Et pourtant. Derrière ce désespoir est le miracle de l'espoir, cette Cité de la joie où « la vie paraissait toujours plus forte que la mort », les leçons de sourire et, face à la misère, l'arme décisive de la « solidarité à ras de terre ».
Les mots de
Dominique Lapierre ne rendent pas à tous ces hommes et à toutes ces femmes leur dignité. Non, ces mots sont plutôt leur dignité révélée à nos yeux. On pourrait même dire qu'il tente juste, par ces mots, de leur rendre, même infiniment, tout ce que eux lui ont donné.
Livre du dépouillement. Livre dont l'émotion nous vide tout en nous remplissant. Devant ces êtres démunis mais jamais désunis.
Des personnages d'une humilité immense et d'une grandeur époustouflante avec ce cadeau merveilleux, dans leur immensité, de nous rester proches.
On sait trop bien qu'on n'aura jamais le 10ème du courage d'Hasari, le tireur de rickshaw décharné et la dévotion absolue aux autres de Paul Lambert, le prêtre qui a décidé de consacrer sa vie aux plus démunis.
Pourtant, au sortir de la lecture, devant une affirmation si forte, si essentielle, si évidente, du lien de la fraternité humaine, on ose quand même se reconnaître leur frère. On n'est pas si loin de se croire capable, ne serait-ce qu'un instant, même infiniment, d'un peu plus d'attention à l'autre et de sentir ainsi la vie couler en nous.
Tout ça c'est une longue chaîne depuis la nuit des temps. Des êtres de chair et de sang. Des frères et des soeurs que l'on rejoint en ce récit, qui sont là, dans toute la force de leur existence souffrante. Aussi terrible et misérable que cette existence puisse apparaître au 1er regard,
Dominique Lapierre nous dit sa force infinie, sa beauté. Pour, incidemment, peut-être, nous ramener à la nôtre.

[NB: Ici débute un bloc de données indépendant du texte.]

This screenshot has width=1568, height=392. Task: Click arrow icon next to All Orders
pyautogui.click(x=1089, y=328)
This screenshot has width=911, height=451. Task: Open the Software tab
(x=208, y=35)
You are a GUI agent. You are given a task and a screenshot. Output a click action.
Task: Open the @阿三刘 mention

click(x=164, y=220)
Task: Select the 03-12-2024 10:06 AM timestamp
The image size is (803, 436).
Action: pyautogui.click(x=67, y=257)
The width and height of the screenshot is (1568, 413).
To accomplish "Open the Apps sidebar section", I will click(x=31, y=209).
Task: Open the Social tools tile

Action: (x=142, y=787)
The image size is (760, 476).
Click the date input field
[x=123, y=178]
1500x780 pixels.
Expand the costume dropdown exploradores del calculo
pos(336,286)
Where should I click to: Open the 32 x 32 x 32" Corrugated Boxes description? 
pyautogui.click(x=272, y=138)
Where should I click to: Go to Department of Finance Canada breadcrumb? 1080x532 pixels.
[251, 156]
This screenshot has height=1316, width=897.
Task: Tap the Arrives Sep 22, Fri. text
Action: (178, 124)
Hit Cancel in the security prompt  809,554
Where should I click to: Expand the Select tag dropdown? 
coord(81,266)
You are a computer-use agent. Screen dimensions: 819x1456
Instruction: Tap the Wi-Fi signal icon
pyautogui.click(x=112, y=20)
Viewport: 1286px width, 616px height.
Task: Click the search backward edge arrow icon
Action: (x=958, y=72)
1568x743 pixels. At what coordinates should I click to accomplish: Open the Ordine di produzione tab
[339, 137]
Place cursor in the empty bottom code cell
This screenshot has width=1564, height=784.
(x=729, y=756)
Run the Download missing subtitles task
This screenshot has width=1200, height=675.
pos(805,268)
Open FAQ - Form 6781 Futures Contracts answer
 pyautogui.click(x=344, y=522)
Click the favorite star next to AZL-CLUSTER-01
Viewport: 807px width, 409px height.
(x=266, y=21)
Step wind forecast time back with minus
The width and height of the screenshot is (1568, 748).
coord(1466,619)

Ce soir, mon coeur est un peu plus grand. Ce soir, je veux écouter et goûter chacun des bruits de mes filles qui s'apprêtent à s'endormir. Hasari a marié sa fille Amarita, il a souri, gonflé de fierté, devant sa beauté, il a souri devant cette apothéose de sa propre vie, revanche sans prix sur les années de misère. Puis il est mort en quelques heures. le coeur et le corps ont lâché. Laissant mon coeur à moi un peu plus grand, donc. Pas aussi grand que le coeur de « Grand frère Paul », bien sûr. Mais un peu plus grand qu'avant quand même.
J'ai fermé le livre. Il restera à côté de moi cette nuit. Je ne veux pas en ouvrir un autre tout de suite.